¡Buen Camino!

Dear Friends,
It has taken three tries and nine years, but as of July 2012, I have finally walked the entire Way of Compostela from my former home in Leuven/Louvain, Belgium, to Santiago de Composela!
My first pilgrimage experience from the French frontier with Spain to Santiago itself took place in 2003. You can read the details of this first walk along the famous Camino across Spain in my book, To The Field of Stars: A Pilgrim's Journey to Santiago de Compostela, Wm. B. Eerdmans Publishing Co. (2008). (You can order it from the publisher, from Amazon.com, or from your local bookseller).
In the summer and early fall of 2007, I walked from Belgium most of the way across France, with the hope of at least making it to Saint-Jean-Pied-de-Port near the Spanish border, where I began the first pilgrimage. I didn't quite make it. A bad case of plantar fasciitis took me down in the Bordeaux village of Sainte-Ferme. I continued on to Santiago by train and bus, but the "defeat of my feet" and those last 175 miles or so that were left undone, gnawed at me over the ensuing five years. Happily, I was finally able to wrap up this grand pilgrimage with a third walk from Sainte-Ferme to Saint-Jean-Pied-de-Port this past summer (2012). It was a joy to have completed all 2,370 kilometers between Leuven and Santiago.
My adventures and misadventures, my thoughts and prayers of both the 2007 and 2012 pilgrimages have been shared in this blog. I will leave the blog and its archives open for some time to come; if you want to read bits and pieces of it, feel free, but remember that the beginning is at the bottom and the end is at the top.
My contact e-mail remains the same: kacodd@gmail.com; I am always happy to receive mail!
As the pilgrims in Spain greet one another, so I greet you, my reader: "Buen Camino!"
And as the people of France greet their pilgrims along the "Chemin", I also wish to you: "Courage!"

Grace and peace to you all!
Kevin

Sunday, July 8, 2007

Dinant

After a pleasant evening with Père Bernard at his rectory in Yvoir, I had a very short walk this morning into the touristic village of Dinant, only eight kilometers.

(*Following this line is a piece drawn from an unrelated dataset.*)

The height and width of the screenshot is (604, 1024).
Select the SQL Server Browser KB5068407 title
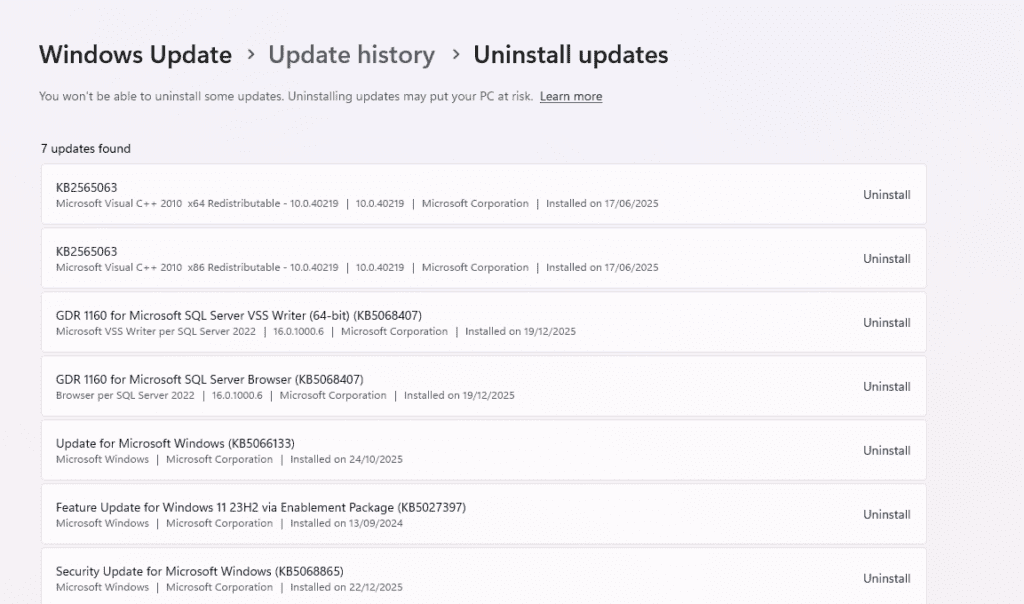click(x=209, y=379)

I arrived at the church of the Abbey of Leffe just as mass was beginning. The priest was front and center leading the penitential rite when I came through the door. He looked at me but didn’t miss a beat. The liturgy was very beautifully done, and it was a joy to be seated, sweaty and probably smelly, in the last row. At the end of mass everyone knew what I was up to and greeted me warmly, and one monk retrieved the abbey seal to stamp my pilgrim passport/credential. He told me that they receive about two pilgrims a day, which is way more than I would have expected. Two other times today I was recognized as a pilgrim, my cockleshell hanging from my pack being the giveaway. I am amazed and touched in retrospect by how they and almost everyone else then treat me, not as a dumb tourist who can’t even speak French but as a sort of hero: they smile kindly, go out of there way to make things easy for me, and say a final word like “Courage!” to me as they wave me on. I need that courage and encouragement because there are so many moments when I myself think I’m nuts for attempting this and for worrying about all the things that might go wrong even if they don’t. The temptation to catch the next train back to Leuven is strong, especially in places like this where the train station is only a couple of blocks away. I would be home in an hour! Tomorrow I follow the Meuse River another day and then it’s back to the GR trail that will take me out of this lovely valley and towards the French border. I imagine I will encounter for the first time lots of steep grades that will put my weak knee to the test in a new way. Also there are few towns of any size, so the going could get tougher finding lodging, and I am without my beautiful but too heavy tent! Well, as I write this it is raining again; the sunshine was nice while it lasted, but all things wet and damp is the norm I’ve gotten used to.